ILM: Todd Terry remixed the track Missing, which topped charts worldwide and charted in the U.S stayed in the US Billboard Hot 100 for well over a year. How was that whole experience?
Ben: It was a lot of fun, because we’d had a lot of success largely in the UK and Europe in the 80s, and then we kind of slipped off the map for a while in the early 90s, and a new generation of music lovers had come in, acid house was dominating the UK scene. In many ways we were sort of marginalised for a few years, and then I had my terrible illness.
We vowed we’d come back, that was very important to us, in the mid 90s, so that when success returned and returned in spades with the Missing record, it was actually really sweet the second time around.
We’d been a little bit bullish. When we first had success, it was a bit… ‘well what do you expect, of we course we’ve had success, we’re really good,”, and you don’t realise that it’s going to go away; it always does. So, when it came around the second time it was really good. And I remember really enjoying doing the promotion for Missing and it seemed like we’d been allowed to get back on the carousel once more and it was great. I got tired of it by the end of the 90s and that’s one of the reasons we gave it all up. But I remember there were two or three years, 96-98, it was just brilliant, we had such a laugh.
ILM: You’ve been on a real adventure with memories that you can look back on fondly.
ILM: The success of that track, along with your collaborations with Massive Attack and Deep Dish, influenced you guys to move into a more electronic sound.

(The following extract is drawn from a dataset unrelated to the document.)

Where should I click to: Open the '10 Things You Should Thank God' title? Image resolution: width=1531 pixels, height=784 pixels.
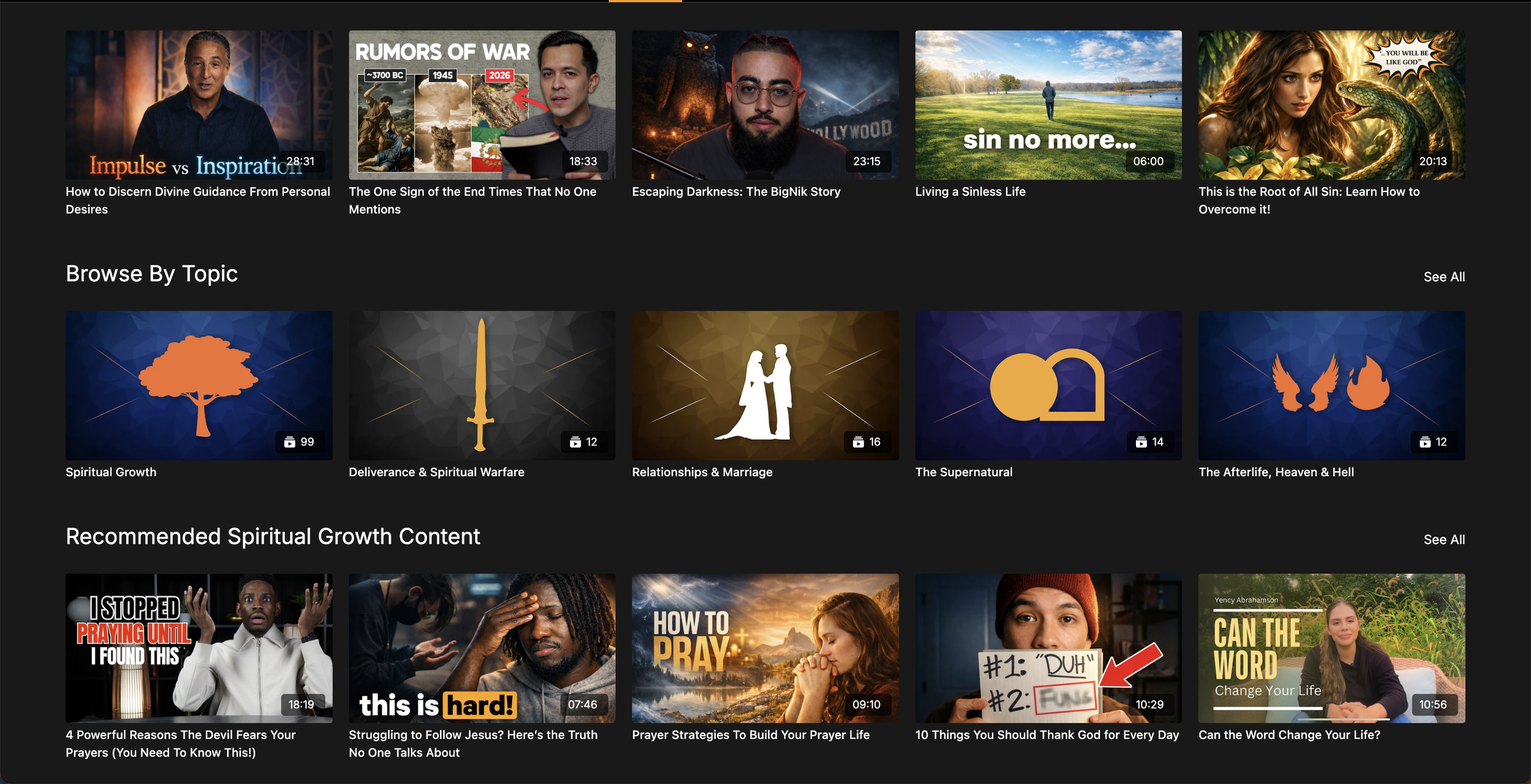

What does the future hold? More collaborations?
Ben: I’ve started writing songs again, and I’ve got half a mind to put together some sort of solo project, which is somehow going to link the acoustic and electronic world again, but it’s still quite early days and I haven’t quite worked out how I’m going to do it. My last project I had on the go for a while was the Outspoken Project when I did lots of spoken word stories set to music. And I haven’t decided whether to roll that into what I’m writing now or not, it’s all a bit on the drawing board at the moment. But there’s lots of stuff been written. I’d like to come up with something unique and original, rather than just bunging out a record for the sake of it.
Tracey has just done a solo album which comes out in March on Virgin. And that’s a beautiful record, it’s very straight ahead lovely leftfield pop record made with Ewan Pearson and all sorts of collaborators. And it’s just 11 lovely songs she’s written and had produced in a very modern way.
Tracey seems to have a much more direct approach to things. She very much decides what she wants to do and she can be very decisive and focused about how she’s going to pull it off. Whereas I tend to come to my decisions in a much more roundabout way and lay everything out on the table, not really knowing what it’s going to turn into. That makes Tracey’s approach sound more cold, which it isn’t at all, it’s just a different working method.
Tracey and Ben are still partners and have three children.